Ex-Vegans has a simple purpose: find people who used to live an animal-free lifestyle, then post their names and locations to shame them for “selling out.”
Take Madaline Foxtrot, for example, a Brooklynite who landed on the site for “eating a McDonald’s Cheesburger [sic] with some douchebag in a bowler hat and suspenders.”
The site’s mission page explains its creation: “The Vegan Sellout List is our answer to the epidemic of vegan sellouts—those who are aware of the suffering caused by meat, dairy, egg, fur, and leather production, yet choose to look away while the animals suffer.” They link to Meat.org, and suggest if the videos on that page don’t “stir your conscience” you should consider suicide.
If the idea of a crowdsourced shit list of former vegans already seems unfair and unnecessary, you might not be surprised to learn that a number of entries are patently untrue.
Corey Mintz, for example, is a food columnist for the Toronto Star and other publications. His profile on the site states that he is the “definition of a sell-out” because he took “a job as a food writer, and decided that animals were food.” Except that he didn’t, he tells us.
“I am totes a paleo-terrorist and have never been vegan, unless you count the time I spend sleeping (in which case, I am vegan for seven hours a day),” he wrote in an email. “Looks like a friend, or enemy, or both, has taken the liberty of posting a profile for me. The really upsetting part is that someone might believe I attended Burning Man.”
In some cases, the website hits its mark, but does so only indirectly and while brandishing only half of the story. Lisa Talev is a massage therapist and coach in the Austin, Texas, area whose business and photo are prominently featured in the Texas section of Ex-Vegans. Clicking on her profile reveals the following bizarre non-sequitur: “Owns Inspired Wellness in Austin. Argues vegans do NOT make better lovers.”
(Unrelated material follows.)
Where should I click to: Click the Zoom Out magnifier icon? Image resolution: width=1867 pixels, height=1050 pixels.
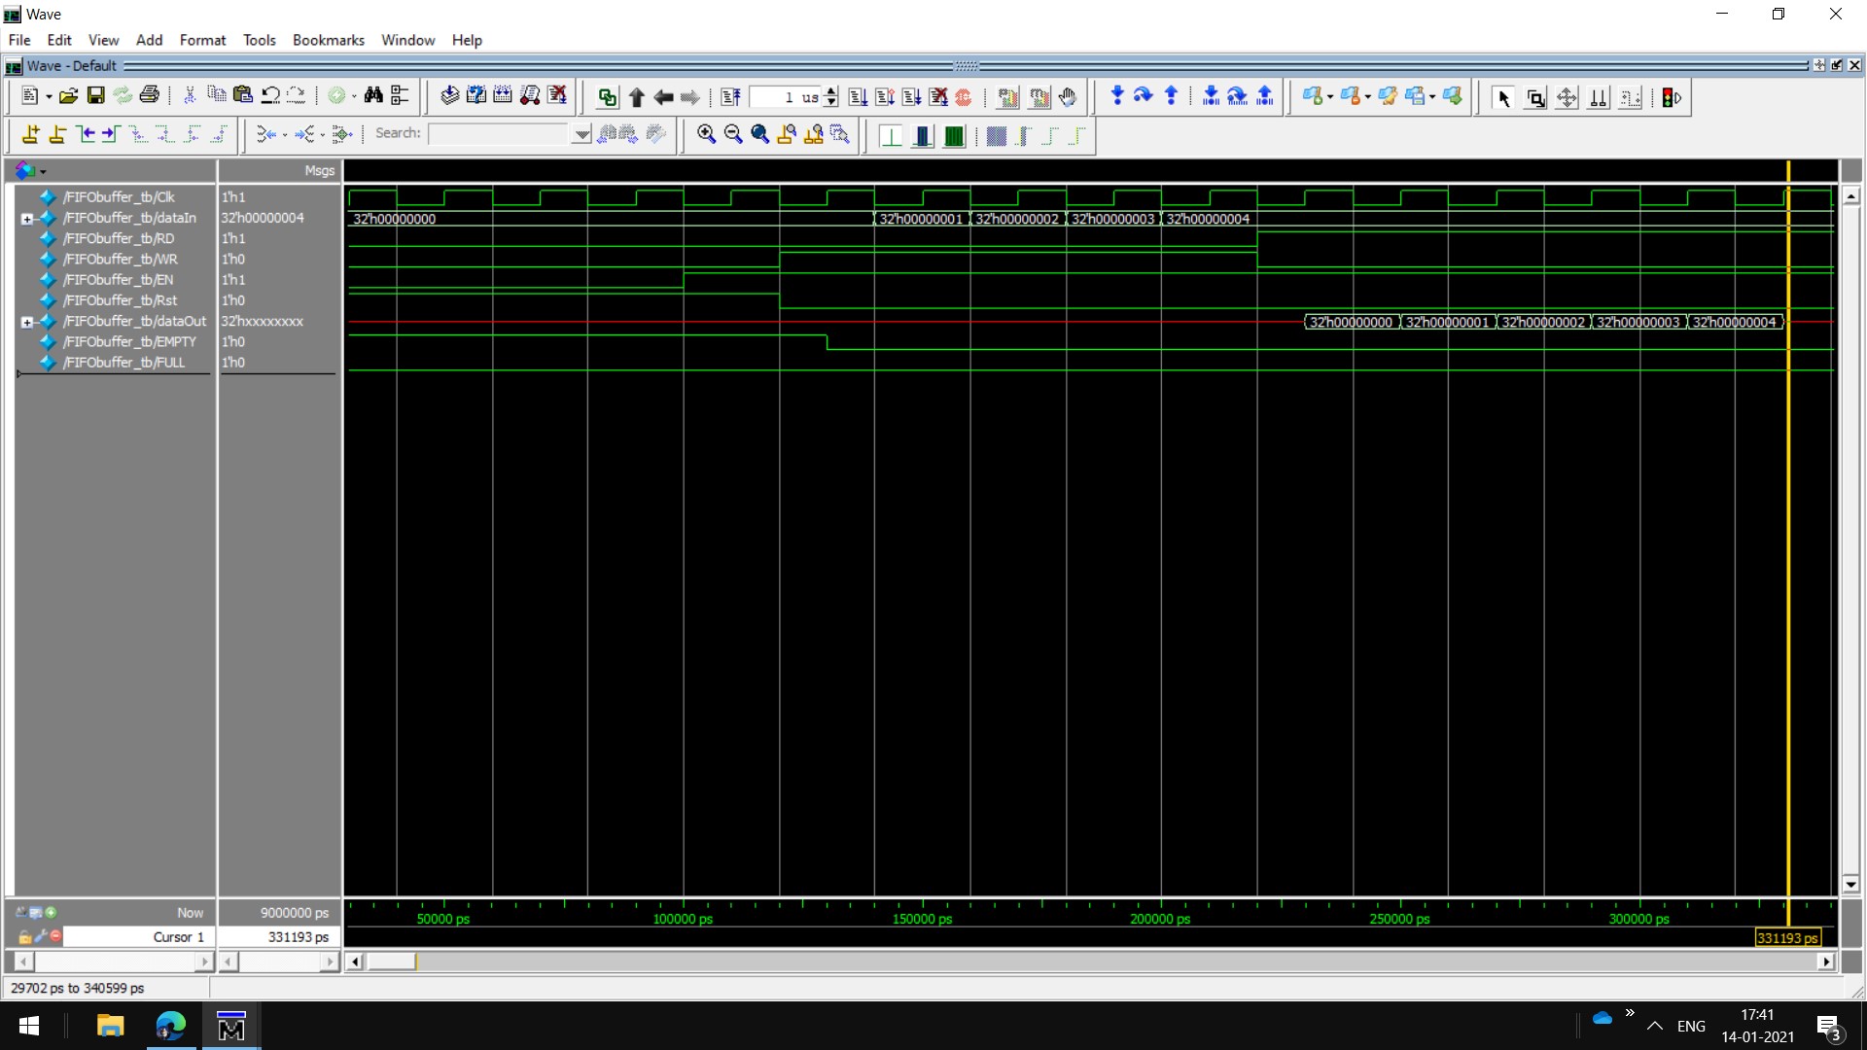tap(733, 135)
Talev explained that she moved to a “flexitarian” lifestyle after 17 years. “[I] found that after seventeen years of vegan diet, I was developing multiple health problems.” While someone “pretending to be vegan” is excluded from submission to Ex-Vegans according to the site’s submission guidelines, “health problems” doesn’t count as an out.
The moral quandary explicit in the creation of a site like Ex-Vegans is simply that it relies on the means to justify the ends. But what about those ends? Ex-Vegans wants to bring attention to the plight of animals suffering everywhere, but as Talave continues, this circling of the wagons will likely just alienate those interested in the movement while doing little to challenge the opposition.
“I was a devout vegan the first several years, and actually was wracked with guilt/shame/worry/fear the first few months I started eating meat again (17 years later), wondering if: a) I was a horrible, selfish person, and b) if vegans everywhere would hate me for my ‘betrayal,’” she writes:
This is a ridiculous waste of energy, and harmful to health. I believe that all of us compassionate, conscious people need to relax, have a sense of humor, and appreciate that people do what they can, in little and big ways, to improve the modern plight of animals. We need to support each other, instead of criticizing and discrediting one another.
Instead of building some kind of bridge to understanding or communicating veganism’s strengths to a curious public, Ex-Vegans brandishes the salad forks and goes straight for the apostates, dragging the whole conversation into a tiresome “punker than thou” closed circuit that does nothing for the cause. That Ex-Vegans is ineffective at communicating anything other than vitriol is unfortunate. Even worse, it does so while relying on baseless testimony.